Note EurekaServerURLContext - we need to config it in client config

  • To trasnlate from service url in DNS to EIP, note it is brute force string parsing - get substring between “ec2-“ and “.yourregion.compute”, and then replace all - in the substring with .
  • To bind EIP, we need to configure
String aWSAccessId = serverConfig.getAWSAccessId();
String aWSSecretKey = serverConfig.getAWSSecretKey();

in service config

  1. Note that EIP is a public IPv4 address, but we really want to shield eureka from internet traffic. Instead, we can put eureka instances inside the private subnet, while still using the public host name. The communication from within the VPC should still work, because AWS resolves public DNS host name to the private IPv4 address

On ECS

A working config for Eureka cluster deployed in AWS

spring:
  profiles:
    active: NotDefault #to trigger the @Bean injection on aws aware context
server:
  port: 8761

eureka:
  environment: aws #shown in the Eureka UI
  client:
#I choose true for cluster case, so that cluster will keep receiving heartbeats and some false alarms will not be raised
    registerWithEureka: true 
    fetchRegistry: true
    region: us-east-1
    eurekaServerURLContext: eureka
    eurekaServerPort: 8761
    useDnsForFetchingServiceUrls: true
    eurekaServerDNSName: YOUR.DOMAIN.IN.ROUTE.53
    availabilityZones:
      us-east-2: us-east-1a, us-east-1b

  server:
    waitTimeInMsWhenSyncEmpty: 0
    #Note we need to set server.aWSAccessId and server.aWSSecretKey, so that the instance can bind to an EIP
    #Take them out for confidentiality case
    #Alternatively, you can just set environment variable eureka.server.aWSAccessId and 
    #eureka.server.aWSSecretKey
  region: us-east-1
  datacenter: cloud
  us-east-1:
    availabilityZones: us-east-1a, us-east-1b

Problems I run into when I pack Eureka inside docker

  1. Use java -jar eureka.jar does not trigger injection at @Bean. Still don’t understand why, mostly likely because of missing jar in classpath
  2. Then I tried running gradle wrapper directly inside container, but the minimal java docker image does not have bash, which gradle wrapper requires
  3. So I changed to base image to centos 7, but JAVA_HOME is not set, so I have to add CMD to install java and set JAVA_HOME explicitly
  4. Need to set ip and host name explicitly, during server bootstrap. Otherwise, the host will use the internal ip host name instead of public ip host name. Such discrepancy will cause Eureka to report replicas as unavailable, because the registered host name is different from the EIP host name stored in route 53

When Eureka instance is on ECS, it will be using the docker ID as host name to register.

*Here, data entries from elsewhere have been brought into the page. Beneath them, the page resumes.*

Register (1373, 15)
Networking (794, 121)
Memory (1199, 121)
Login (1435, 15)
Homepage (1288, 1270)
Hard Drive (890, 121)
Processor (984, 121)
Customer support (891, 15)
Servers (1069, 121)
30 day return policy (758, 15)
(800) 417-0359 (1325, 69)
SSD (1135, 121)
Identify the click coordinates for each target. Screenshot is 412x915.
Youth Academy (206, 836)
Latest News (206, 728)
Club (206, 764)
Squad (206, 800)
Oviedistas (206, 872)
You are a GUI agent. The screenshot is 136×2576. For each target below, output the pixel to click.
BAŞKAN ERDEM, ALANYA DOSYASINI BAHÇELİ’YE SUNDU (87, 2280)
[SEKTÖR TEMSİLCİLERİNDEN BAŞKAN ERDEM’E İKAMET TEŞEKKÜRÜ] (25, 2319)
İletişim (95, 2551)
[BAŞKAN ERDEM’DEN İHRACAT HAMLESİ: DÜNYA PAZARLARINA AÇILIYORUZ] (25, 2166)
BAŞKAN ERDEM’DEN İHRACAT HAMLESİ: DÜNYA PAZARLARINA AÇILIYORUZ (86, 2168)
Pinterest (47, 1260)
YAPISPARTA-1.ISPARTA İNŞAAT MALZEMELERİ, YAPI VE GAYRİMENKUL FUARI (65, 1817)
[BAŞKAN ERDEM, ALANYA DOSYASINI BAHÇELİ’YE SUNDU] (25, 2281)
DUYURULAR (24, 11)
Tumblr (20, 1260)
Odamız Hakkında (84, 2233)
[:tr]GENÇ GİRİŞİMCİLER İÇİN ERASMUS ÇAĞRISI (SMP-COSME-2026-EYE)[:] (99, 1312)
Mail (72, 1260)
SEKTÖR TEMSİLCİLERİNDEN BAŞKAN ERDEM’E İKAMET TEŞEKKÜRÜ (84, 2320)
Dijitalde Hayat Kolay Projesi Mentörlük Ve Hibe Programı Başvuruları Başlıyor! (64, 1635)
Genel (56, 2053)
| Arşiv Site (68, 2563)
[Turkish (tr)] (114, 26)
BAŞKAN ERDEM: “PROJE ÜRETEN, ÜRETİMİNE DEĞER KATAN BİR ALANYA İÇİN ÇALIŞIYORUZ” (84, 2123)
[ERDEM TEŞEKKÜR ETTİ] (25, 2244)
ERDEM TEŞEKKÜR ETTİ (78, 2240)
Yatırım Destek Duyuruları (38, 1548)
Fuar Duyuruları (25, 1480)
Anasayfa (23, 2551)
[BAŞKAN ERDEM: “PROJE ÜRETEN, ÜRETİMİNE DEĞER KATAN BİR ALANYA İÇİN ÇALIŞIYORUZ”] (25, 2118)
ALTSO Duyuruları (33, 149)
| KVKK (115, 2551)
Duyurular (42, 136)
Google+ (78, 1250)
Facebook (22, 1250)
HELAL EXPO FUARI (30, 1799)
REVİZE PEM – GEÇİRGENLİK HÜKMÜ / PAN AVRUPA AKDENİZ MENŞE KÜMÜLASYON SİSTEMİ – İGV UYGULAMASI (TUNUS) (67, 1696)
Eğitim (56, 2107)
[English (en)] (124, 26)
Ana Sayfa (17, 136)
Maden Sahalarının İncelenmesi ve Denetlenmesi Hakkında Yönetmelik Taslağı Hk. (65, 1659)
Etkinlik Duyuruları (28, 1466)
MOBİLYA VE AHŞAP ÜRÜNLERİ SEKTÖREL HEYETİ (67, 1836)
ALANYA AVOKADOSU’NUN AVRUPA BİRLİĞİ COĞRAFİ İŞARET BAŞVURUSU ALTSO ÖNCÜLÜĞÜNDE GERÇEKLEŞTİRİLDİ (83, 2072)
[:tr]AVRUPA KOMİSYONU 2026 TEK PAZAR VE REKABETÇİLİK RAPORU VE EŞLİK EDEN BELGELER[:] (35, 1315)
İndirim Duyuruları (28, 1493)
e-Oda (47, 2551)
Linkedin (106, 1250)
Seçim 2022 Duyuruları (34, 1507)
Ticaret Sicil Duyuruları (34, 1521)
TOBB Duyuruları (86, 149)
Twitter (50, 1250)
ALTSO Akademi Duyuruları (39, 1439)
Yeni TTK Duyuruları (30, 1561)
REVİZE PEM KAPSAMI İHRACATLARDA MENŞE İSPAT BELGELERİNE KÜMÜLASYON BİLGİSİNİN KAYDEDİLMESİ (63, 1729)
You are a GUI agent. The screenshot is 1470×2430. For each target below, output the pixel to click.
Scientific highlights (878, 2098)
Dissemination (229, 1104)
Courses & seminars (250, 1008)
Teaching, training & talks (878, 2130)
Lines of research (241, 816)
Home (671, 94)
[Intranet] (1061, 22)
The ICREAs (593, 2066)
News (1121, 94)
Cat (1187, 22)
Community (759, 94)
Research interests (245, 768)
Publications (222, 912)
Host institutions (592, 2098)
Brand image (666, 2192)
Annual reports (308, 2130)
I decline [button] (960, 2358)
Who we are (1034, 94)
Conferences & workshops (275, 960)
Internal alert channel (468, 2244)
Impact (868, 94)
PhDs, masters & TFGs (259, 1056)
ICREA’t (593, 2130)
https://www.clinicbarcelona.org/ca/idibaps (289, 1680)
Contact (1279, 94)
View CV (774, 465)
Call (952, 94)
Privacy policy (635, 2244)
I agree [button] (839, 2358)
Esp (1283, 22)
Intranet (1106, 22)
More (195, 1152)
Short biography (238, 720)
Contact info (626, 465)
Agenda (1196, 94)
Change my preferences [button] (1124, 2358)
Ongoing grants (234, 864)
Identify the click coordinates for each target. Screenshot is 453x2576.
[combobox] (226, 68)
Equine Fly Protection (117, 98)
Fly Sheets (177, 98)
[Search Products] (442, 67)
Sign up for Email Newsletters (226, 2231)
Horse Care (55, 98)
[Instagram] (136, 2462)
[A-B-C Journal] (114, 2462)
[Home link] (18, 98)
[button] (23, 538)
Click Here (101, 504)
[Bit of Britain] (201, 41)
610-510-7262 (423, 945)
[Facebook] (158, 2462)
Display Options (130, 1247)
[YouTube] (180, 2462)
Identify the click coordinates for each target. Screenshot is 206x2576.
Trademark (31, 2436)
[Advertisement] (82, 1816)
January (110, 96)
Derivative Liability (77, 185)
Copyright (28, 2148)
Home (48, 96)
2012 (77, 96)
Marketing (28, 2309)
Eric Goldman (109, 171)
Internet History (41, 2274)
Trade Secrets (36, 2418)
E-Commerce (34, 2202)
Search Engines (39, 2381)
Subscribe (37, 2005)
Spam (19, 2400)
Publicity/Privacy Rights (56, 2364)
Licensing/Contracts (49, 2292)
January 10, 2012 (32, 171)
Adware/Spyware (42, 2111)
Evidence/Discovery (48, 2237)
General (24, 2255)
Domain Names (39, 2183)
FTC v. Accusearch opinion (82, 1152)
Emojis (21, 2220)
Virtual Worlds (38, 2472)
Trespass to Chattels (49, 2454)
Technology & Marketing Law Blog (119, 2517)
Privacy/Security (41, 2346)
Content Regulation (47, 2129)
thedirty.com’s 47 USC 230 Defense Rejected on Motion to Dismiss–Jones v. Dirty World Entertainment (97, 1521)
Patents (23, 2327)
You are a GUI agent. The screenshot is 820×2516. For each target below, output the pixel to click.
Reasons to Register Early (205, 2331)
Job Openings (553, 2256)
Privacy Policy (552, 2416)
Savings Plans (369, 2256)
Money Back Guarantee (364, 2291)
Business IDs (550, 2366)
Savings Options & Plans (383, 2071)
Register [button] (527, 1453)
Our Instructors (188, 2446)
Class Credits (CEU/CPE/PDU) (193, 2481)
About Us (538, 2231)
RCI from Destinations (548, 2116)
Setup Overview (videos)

Therefore, the service consumer will not be able to resolve it

We will have to inject an EurekaInstance ourselves, and manually set host name and port to be registered on Eureka. Note that EurekaInstance exists in client

    @Bean
    @Profile("!default")
    public EurekaInstanceConfigBean eurekaInstanceConfigBean(InetUtils utils) {
        final int  managementPort = YOUR_SERVICE_PORT;

        log.info("Setting AmazonInfo on EurekaInstanceConfigBean");
        final EurekaInstanceConfigBean instance = new EurekaInstanceConfigBean(utils) {

	   //needed only when Eureka server instance binds to EIP
            @Scheduled(initialDelay = 10000L, fixedRate = 30000L)
            public void refreshInfo() {
                log.debug("Checking datacenter info changes");
                AmazonInfo newInfo = AmazonInfo.Builder.newBuilder().autoBuild("eureka");
                if (!this.getDataCenterInfo().equals(newInfo)) {
                    log.info("Updating datacenterInfo");
                    ((AmazonInfo) this.getDataCenterInfo()).setMetadata(newInfo.getMetadata());
                }
            }

            private AmazonInfo getAmazonInfo() {
                return (AmazonInfo) getDataCenterInfo();
            }

            @Override
            public String getHostname() {
                AmazonInfo info = getAmazonInfo();
                final String publicHostname = info.get(AmazonInfo.MetaDataKey.publicHostname);
                return this.isPreferIpAddress() ?
                        info.get(AmazonInfo.MetaDataKey.localIpv4) :
                        publicHostname == null ?
                                info.get(AmazonInfo.MetaDataKey.localHostname) : publicHostname;
            }

            @Override
            public String getHostName(final boolean refresh) {
                return getHostname();
            }

            @Override
            public int getNonSecurePort() {
                return managementPort;
            }

            @Override
            public String getHomePageUrl() {
                return super.getHomePageUrl();
            }

            @Override
            public String getStatusPageUrl() {
                String scheme = getSecurePortEnabled() ? "https" : "http";
                return scheme + "://" + getHostname() + ":"
                        + managementPort + getStatusPageUrlPath();
            }

            @Override
            public String getHealthCheckUrl() {
                String scheme = getSecurePortEnabled() ? "https" : "http";
                return scheme + "://" + getHostname() + ":"
                        + managementPort + getHealthCheckUrlPath();
            }
        };

        AmazonInfo info = AmazonInfo.Builder.newBuilder().autoBuild("cloudconfig");
        instance.setDataCenterInfo(info);

        return instance;
    }


Config Related Code in Spring Cloud Netflix - Eureka

2017-10-13 00:00:00 +0000

Server Dependency

Your Eureka project -> spring-cloud-starter-eureka-server -> spring-cloud-starter-netflix-eureka-server, which depends on

  1. spring-cloud-starter
  2. spring-cloud-netflix-eureka-server
  3. spring-cloud-starter-netflix-archaius
  4. spring-cloud-starter-netflix-ribbon
  5. com.netflix.ribbon.ribbon-eureka

Note that there is no concrete code until spring-cloud-netflix-eureka-server

During Server Bootstrap

  1. Look for spring.profiles.active
  2. Look for spring.profiles.default
  3. Look for eureka.datacenter
  4. Look for eureka.environment
  5. Check if applicationInfoManager’s dataCenterInfo is AWS/Amazon, if so, start the AWS binder. Note that it defaults to EIP binding strategy
  6. For other settings, check ServerConfigBean, which is populated via reflection/injection. AVOID VANILLA EUREKA CONFIG PATH FROM NETFLIX DOC!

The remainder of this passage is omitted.